Oui, elle s’est donc imposée pour le sujet, puisque je voulais parler d’un fan, qui idolâtre un chanteur. Le fait d’interpréter les chansons autrement constituait un pari intéressant : Gérard Darmon avait déjà prouvé ses talents de chanteur, là il fait un travail inédit qui me plait. Nous avons d’ailleurs décidé de sortir le disque, dans les bacs à partir du 5 juillet ! Avec deux bonus : « la Bohème », coupée au montage et un titre électro avec les « En tout cas » de Zinedine Soualem… Pourquoi cela ? Venez voir le film et vous comprendrez ! En ce qui concerne la musique, je n’ai pas d’entre deux : soit j’en écoute et ne fais que ça, ou alors j’ai besoin de silence total. Je suis incapable, par exemple, de travailler en musique. D’un coup, je me mets à l’entendre et y prête une attention très grande, j’ai du mal à mélanger les choses. J’écoute des genres très divers, je n’ai aucun a priori, partant du principe qu’aucun genre n’est mauvais, il n’y a que de mauvais musiciens… Quand c’est bien réalisé et joué, ça emporte. J’aime le classique, le jazz, le métal, même de la comédie musicale ! J’aime beaucoup Les demoiselles de Rochefort.

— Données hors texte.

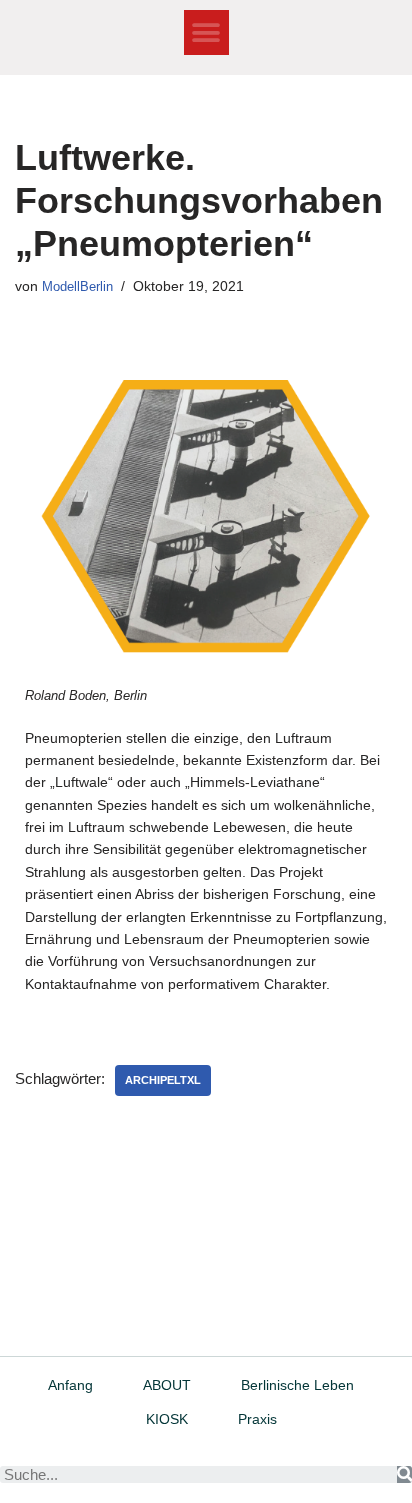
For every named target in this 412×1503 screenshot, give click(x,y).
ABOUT (167, 1385)
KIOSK (167, 1419)
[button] (206, 32)
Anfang (70, 1385)
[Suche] (404, 1474)
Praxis (257, 1419)
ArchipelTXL (163, 1080)
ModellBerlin (77, 286)
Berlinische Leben (297, 1385)
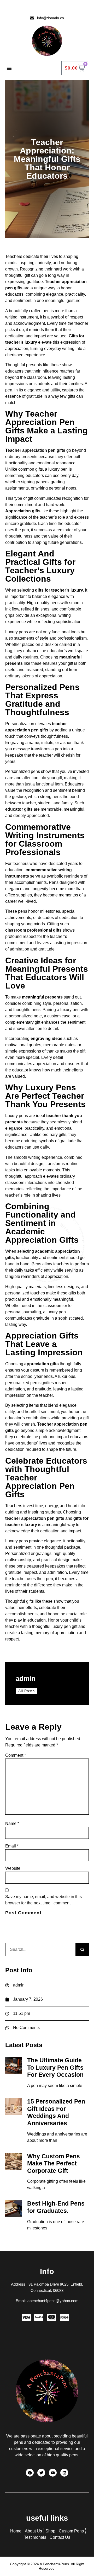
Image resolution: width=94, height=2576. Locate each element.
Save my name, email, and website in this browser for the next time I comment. (43, 1899)
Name (12, 1823)
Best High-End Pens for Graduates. (56, 2207)
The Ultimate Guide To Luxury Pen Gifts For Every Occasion (55, 2067)
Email (12, 1846)
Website (12, 1868)
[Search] (82, 1949)
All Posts (26, 1691)
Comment (15, 1755)
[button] (9, 68)
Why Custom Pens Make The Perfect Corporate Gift (53, 2163)
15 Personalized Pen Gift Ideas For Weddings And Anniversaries (56, 2112)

Même si votre film n’est effectivement pas une comédie musicale, on peut y trouver quelques références.
Les références sont davantage liées aux films que j’aime. Je précise que j’adore les comédies musicales au cinéma ! Mais pour me démarquer, j’ai fait bien attention qu’il n’y ait jamais de transition entre les chansons et les passages parlés, même si tout le monde a essayé de me faire douter. Prenez les films de Fred Astaire, vous trouvez systématiquement cette transition, un petit mot ou une partie musicale, qui annonce l’arrivée de la chanson, cela donnait une fluidité.
Qu’est-ce qui vous plait en tant que spectateur dans la comédie musicale ?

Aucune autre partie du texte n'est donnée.